→ **Source material**:
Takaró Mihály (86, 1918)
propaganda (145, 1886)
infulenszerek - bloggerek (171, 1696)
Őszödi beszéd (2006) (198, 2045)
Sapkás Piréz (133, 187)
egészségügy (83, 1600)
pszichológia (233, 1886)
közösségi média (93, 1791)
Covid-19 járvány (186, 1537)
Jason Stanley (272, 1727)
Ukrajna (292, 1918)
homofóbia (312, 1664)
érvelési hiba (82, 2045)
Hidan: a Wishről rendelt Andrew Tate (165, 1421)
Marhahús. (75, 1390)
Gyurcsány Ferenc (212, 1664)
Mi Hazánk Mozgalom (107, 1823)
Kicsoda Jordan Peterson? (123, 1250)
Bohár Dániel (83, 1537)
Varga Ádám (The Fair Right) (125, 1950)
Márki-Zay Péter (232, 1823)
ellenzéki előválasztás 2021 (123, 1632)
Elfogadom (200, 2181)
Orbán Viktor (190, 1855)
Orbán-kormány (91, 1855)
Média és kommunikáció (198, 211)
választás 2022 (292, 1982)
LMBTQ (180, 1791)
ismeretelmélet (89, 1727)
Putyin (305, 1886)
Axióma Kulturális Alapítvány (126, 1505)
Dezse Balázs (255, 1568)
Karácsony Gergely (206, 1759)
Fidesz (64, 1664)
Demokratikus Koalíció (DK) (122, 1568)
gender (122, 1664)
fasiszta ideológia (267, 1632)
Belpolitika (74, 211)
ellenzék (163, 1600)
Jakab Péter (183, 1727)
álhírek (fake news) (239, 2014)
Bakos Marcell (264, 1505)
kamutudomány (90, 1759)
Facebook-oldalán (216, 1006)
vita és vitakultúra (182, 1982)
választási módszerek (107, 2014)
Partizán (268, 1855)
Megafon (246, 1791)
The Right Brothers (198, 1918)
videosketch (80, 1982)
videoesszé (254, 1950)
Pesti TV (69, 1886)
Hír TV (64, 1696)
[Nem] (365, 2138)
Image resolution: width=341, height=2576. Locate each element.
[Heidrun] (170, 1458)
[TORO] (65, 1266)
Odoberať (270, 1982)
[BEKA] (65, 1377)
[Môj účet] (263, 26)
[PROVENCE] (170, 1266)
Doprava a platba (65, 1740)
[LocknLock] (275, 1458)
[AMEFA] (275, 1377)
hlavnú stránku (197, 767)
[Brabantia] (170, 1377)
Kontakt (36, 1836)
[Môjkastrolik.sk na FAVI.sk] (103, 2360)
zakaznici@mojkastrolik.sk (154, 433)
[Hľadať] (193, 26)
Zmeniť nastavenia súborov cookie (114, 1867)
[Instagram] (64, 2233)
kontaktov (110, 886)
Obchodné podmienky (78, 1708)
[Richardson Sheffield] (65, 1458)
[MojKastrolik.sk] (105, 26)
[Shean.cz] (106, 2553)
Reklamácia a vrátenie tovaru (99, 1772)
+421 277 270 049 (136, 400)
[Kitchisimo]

→ **Task objective**:
Print the lines above from the one with "fasiszta ideológia (267, 1632)" through the one with "[Richardson Sheffield] (65, 1458)", both included, exactly as written and nothing more.

→ **Written solution**:
fasiszta ideológia (267, 1632)
Belpolitika (74, 211)
ellenzék (163, 1600)
Jakab Péter (183, 1727)
álhírek (fake news) (239, 2014)
Bakos Marcell (264, 1505)
kamutudomány (90, 1759)
Facebook-oldalán (216, 1006)
vita és vitakultúra (182, 1982)
választási módszerek (107, 2014)
Partizán (268, 1855)
Megafon (246, 1791)
The Right Brothers (198, 1918)
videosketch (80, 1982)
videoesszé (254, 1950)
Pesti TV (69, 1886)
Hír TV (64, 1696)
[Nem] (365, 2138)
Image resolution: width=341, height=2576. Locate each element.
[Heidrun] (170, 1458)
[TORO] (65, 1266)
Odoberať (270, 1982)
[BEKA] (65, 1377)
[Môj účet] (263, 26)
[PROVENCE] (170, 1266)
Doprava a platba (65, 1740)
[LocknLock] (275, 1458)
[AMEFA] (275, 1377)
hlavnú stránku (197, 767)
[Brabantia] (170, 1377)
Kontakt (36, 1836)
[Môjkastrolik.sk na FAVI.sk] (103, 2360)
zakaznici@mojkastrolik.sk (154, 433)
[Hľadať] (193, 26)
Zmeniť nastavenia súborov cookie (114, 1867)
[Instagram] (64, 2233)
kontaktov (110, 886)
Obchodné podmienky (78, 1708)
[Richardson Sheffield] (65, 1458)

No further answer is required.